___ INFORMATION SHOWN ___

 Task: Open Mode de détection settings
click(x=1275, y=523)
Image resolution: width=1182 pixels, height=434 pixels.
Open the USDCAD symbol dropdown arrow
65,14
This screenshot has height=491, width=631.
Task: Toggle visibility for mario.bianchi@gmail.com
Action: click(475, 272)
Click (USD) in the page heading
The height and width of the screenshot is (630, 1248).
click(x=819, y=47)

___
___ INFORMATION SHOWN ___

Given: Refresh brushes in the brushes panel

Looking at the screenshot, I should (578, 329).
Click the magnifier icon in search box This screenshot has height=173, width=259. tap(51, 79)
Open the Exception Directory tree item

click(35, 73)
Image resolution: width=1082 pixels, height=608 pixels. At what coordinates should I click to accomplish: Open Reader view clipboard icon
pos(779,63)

___
___ INFORMATION SHOWN ___

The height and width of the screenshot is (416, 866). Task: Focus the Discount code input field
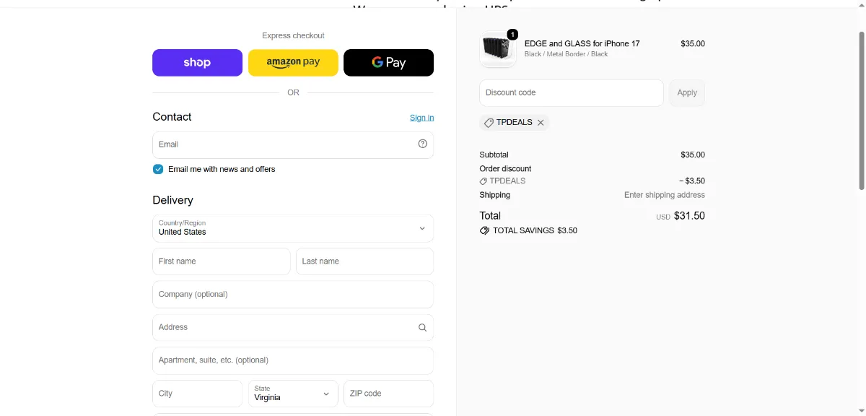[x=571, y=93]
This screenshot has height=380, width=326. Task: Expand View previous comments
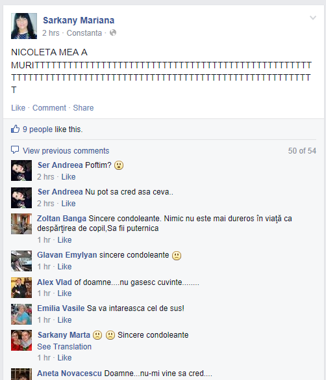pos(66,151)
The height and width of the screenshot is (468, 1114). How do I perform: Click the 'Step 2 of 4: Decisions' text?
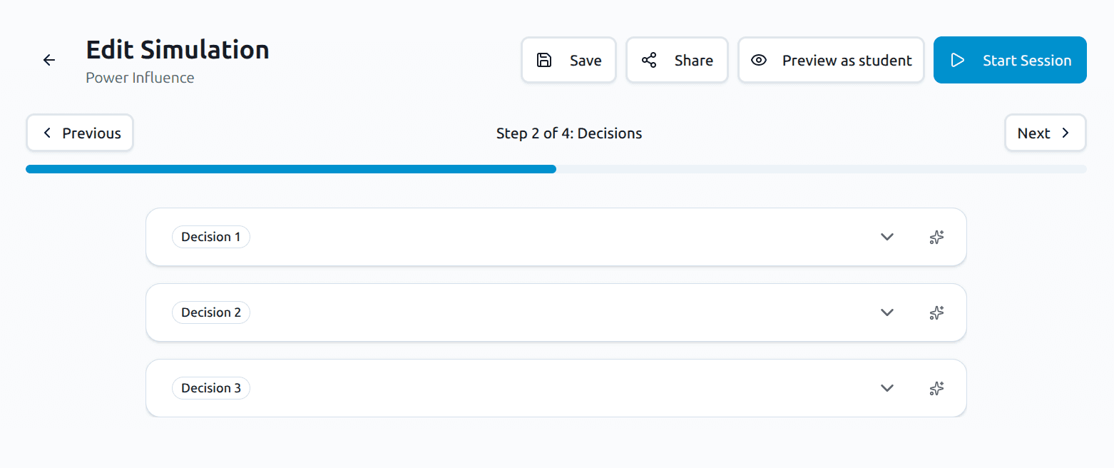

___

Using the data above, which lines fall from the one with "The height and width of the screenshot is (416, 866)." through the one with "The height and width of the screenshot is (468, 1114)."? Repeat them exactly, ends included, minus any pictures.

→ EXERCISE OUTPUT
The height and width of the screenshot is (416, 866). Task: Focus the Discount code input field
[x=571, y=93]
This screenshot has height=380, width=326. Task: Expand View previous comments
pos(66,151)
The height and width of the screenshot is (468, 1114). How do I perform: Click the 'Step 2 of 4: Decisions' text?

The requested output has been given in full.